Health Sciences station opened on January 3, 2006, and was the second LRT station built on the south side of the North Saskatchewan River. It was also the first above ground station to be built since Clareview station which opened in 1981 and the first station built as part of the Capital Line's South expansion which added five new stations and 7.8 km of track to the system by 2010.

==Station layout==
The station has a 124-metre long centre loading platform that can accommodate two five-car LRT trains at the same time, with one train on each side of the platform. The platform is exactly nine metres wide. At the time of opening, the platform was 101-metre long but was extended 23 metres in 2010 to accommodate five-car trains.
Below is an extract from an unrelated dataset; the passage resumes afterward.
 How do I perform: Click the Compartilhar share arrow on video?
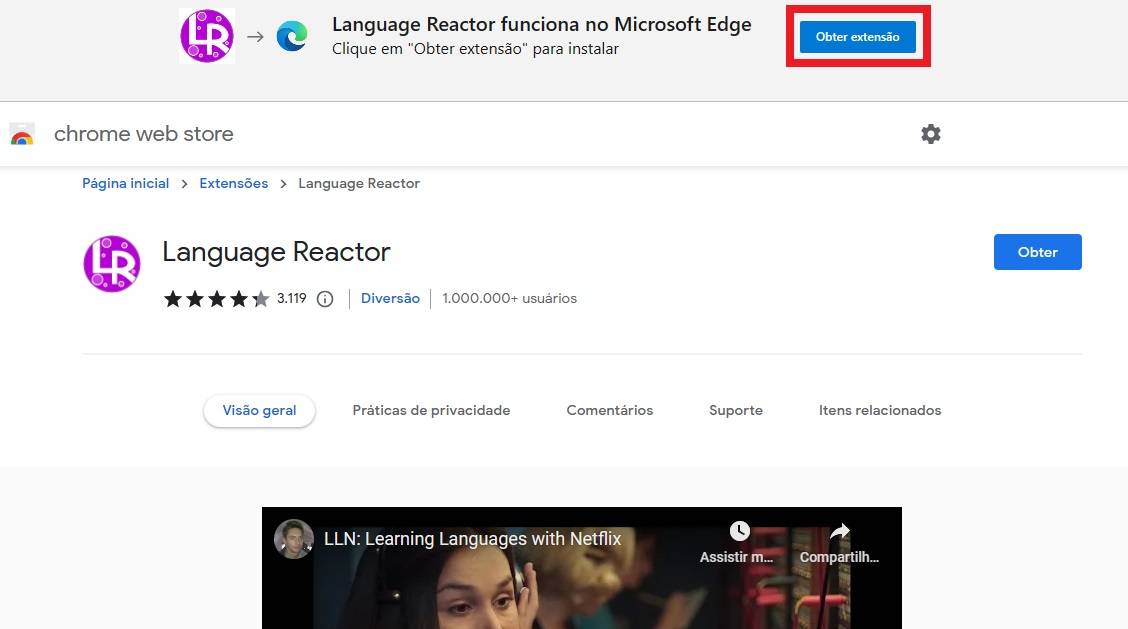coord(840,531)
A tail track located south of the station allows three-car Metro Line trains to terminate and reverse directions but the platform is off-limits to the public.

An enclosed pedway system that connects the station with the Edmonton Clinic Health Academy, Kaye Edmonton Clinic and University of Alberta Hospital began construction in January 2012 and opened in June 2013.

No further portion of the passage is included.